◆ **Supplied records**:
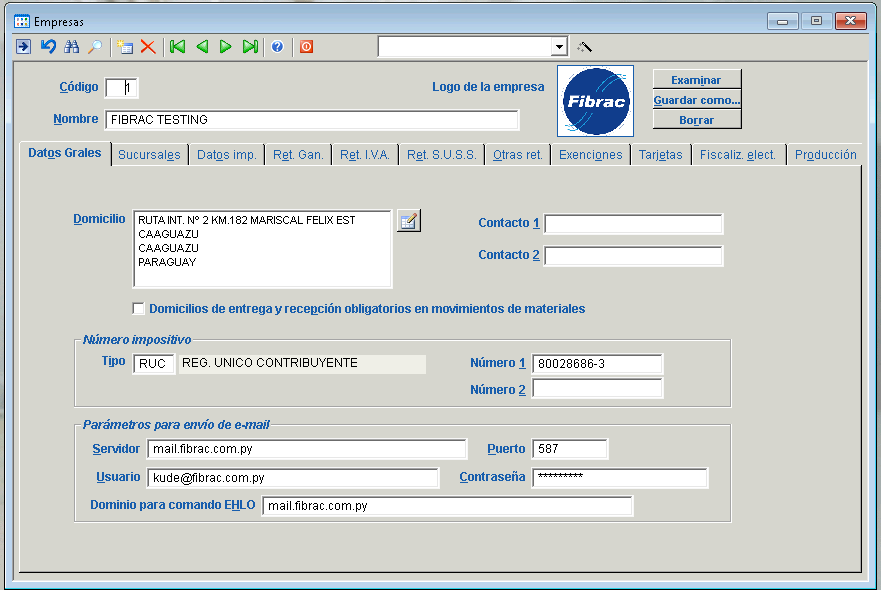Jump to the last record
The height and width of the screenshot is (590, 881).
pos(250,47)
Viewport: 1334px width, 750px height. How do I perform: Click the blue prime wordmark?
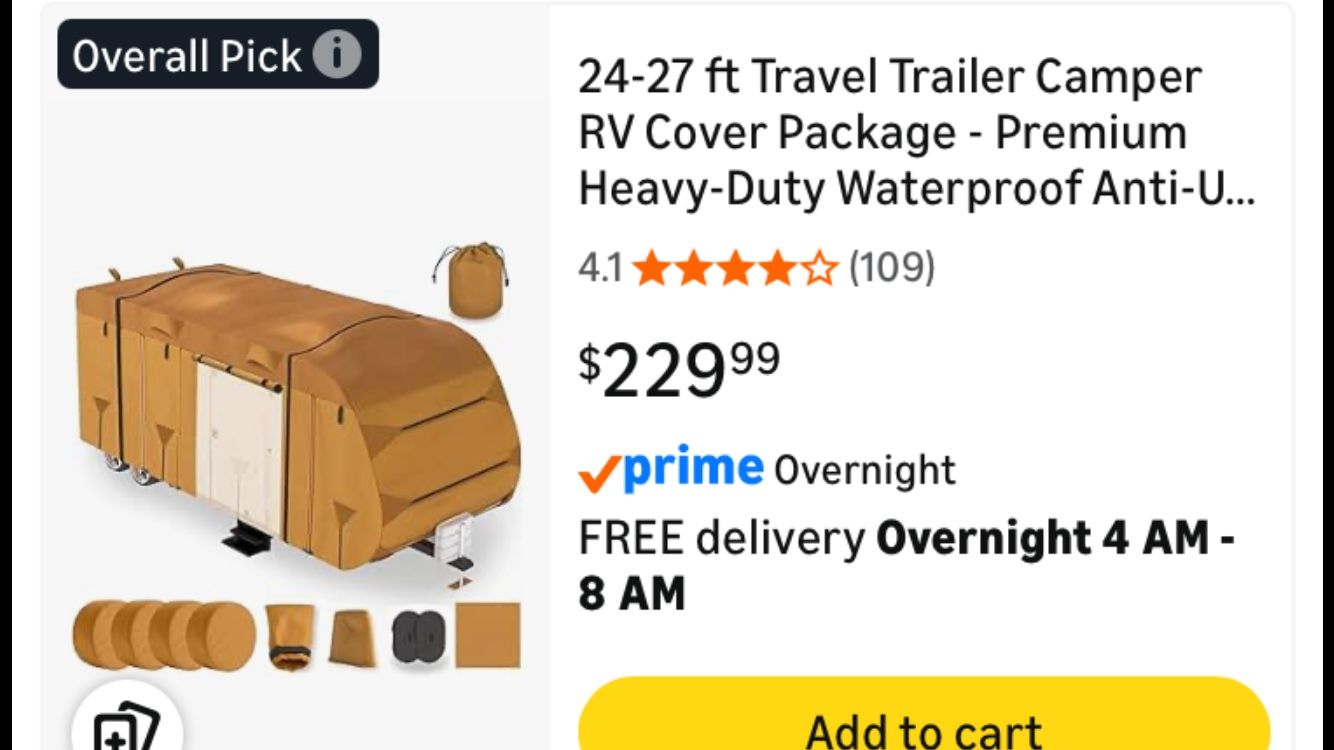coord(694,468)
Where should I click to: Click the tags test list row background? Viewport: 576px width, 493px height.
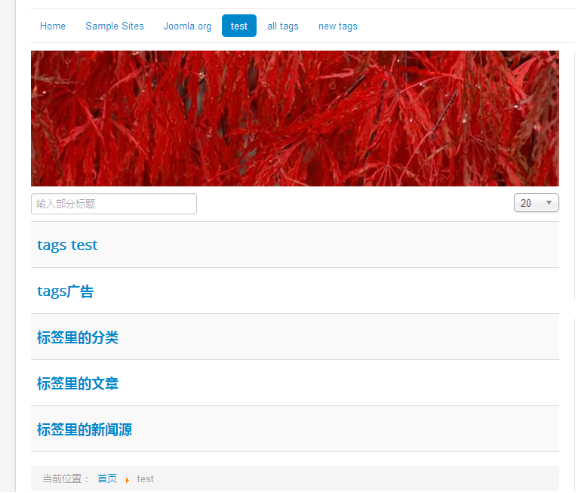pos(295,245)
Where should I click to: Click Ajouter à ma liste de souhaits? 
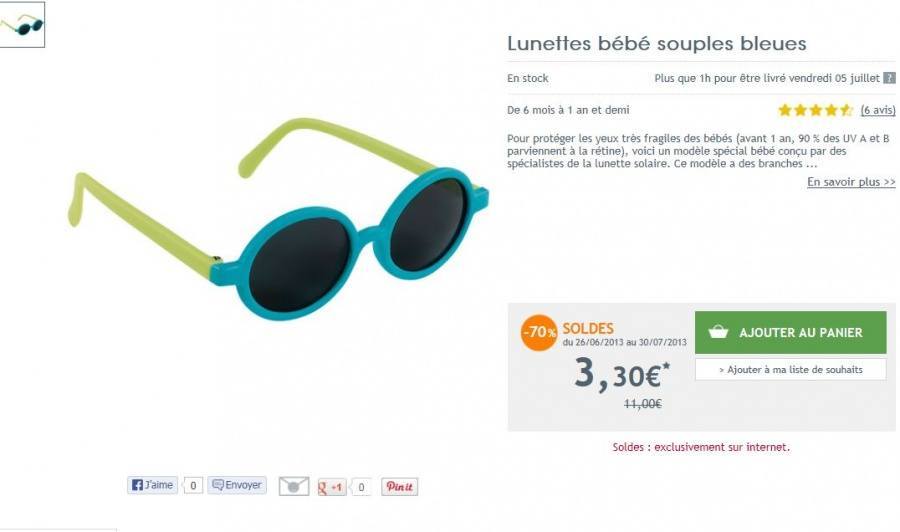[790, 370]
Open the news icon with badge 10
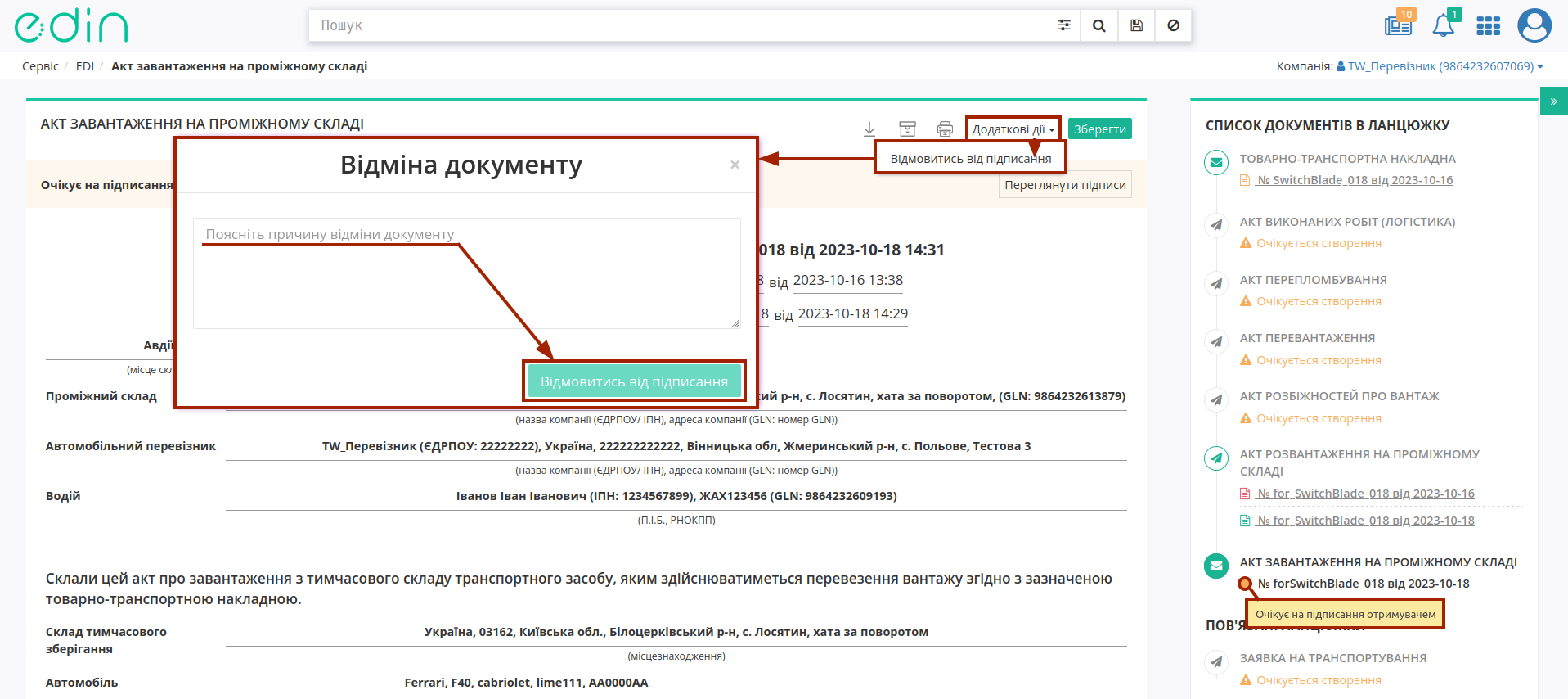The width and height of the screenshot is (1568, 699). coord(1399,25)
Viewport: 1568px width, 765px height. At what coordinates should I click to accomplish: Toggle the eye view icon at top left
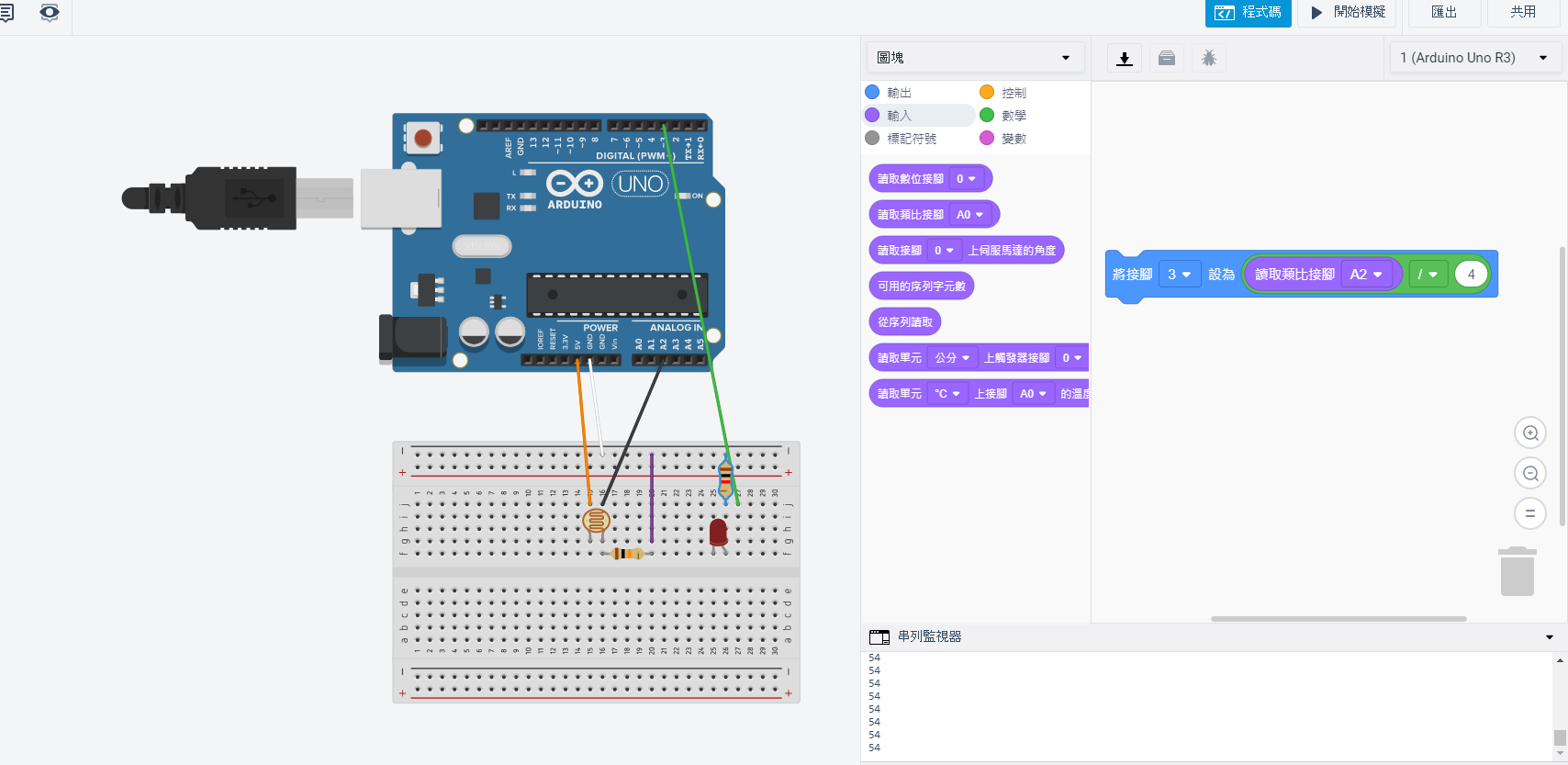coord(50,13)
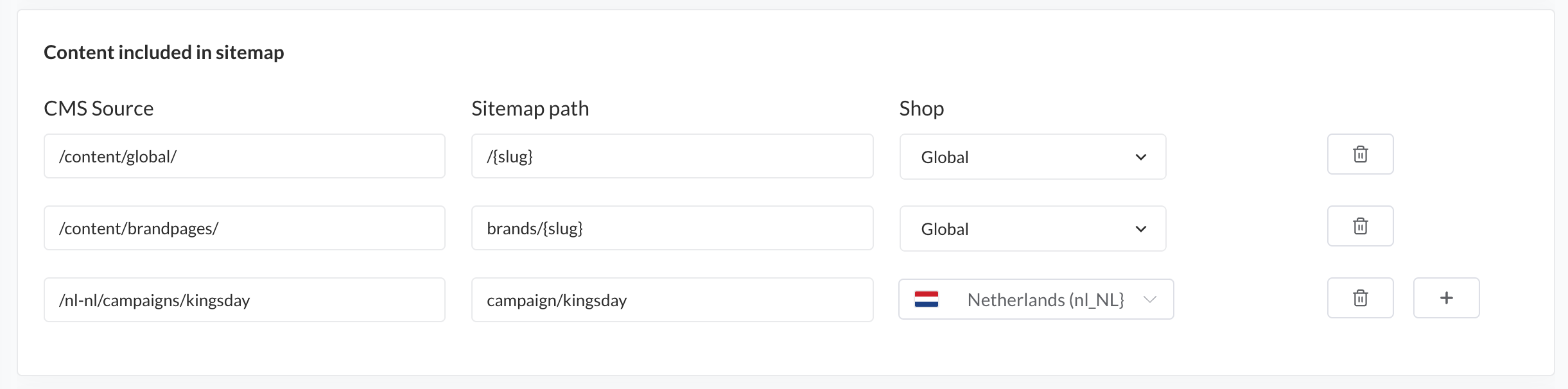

◆ **What this task involves**: No pictures belong in the copy: reproduce exactly the lines above from the one that contains "Viewport: 1334px width, 750px" through the last line of the entries.

◆ **Task result**:
Viewport: 1334px width, 750px height. How do I perform: Click the blue prime wordmark?
coord(694,468)
Where should I click to: Click the tags test list row background? Viewport: 576px width, 493px height.
pos(295,245)
Where should I click to: Click Ajouter à ma liste de souhaits? 
[790, 370]
Open the news icon with badge 10
The width and height of the screenshot is (1568, 699). coord(1399,25)
Viewport: 1568px width, 765px height. At what coordinates should I click to accomplish: Toggle the eye view icon at top left
coord(50,13)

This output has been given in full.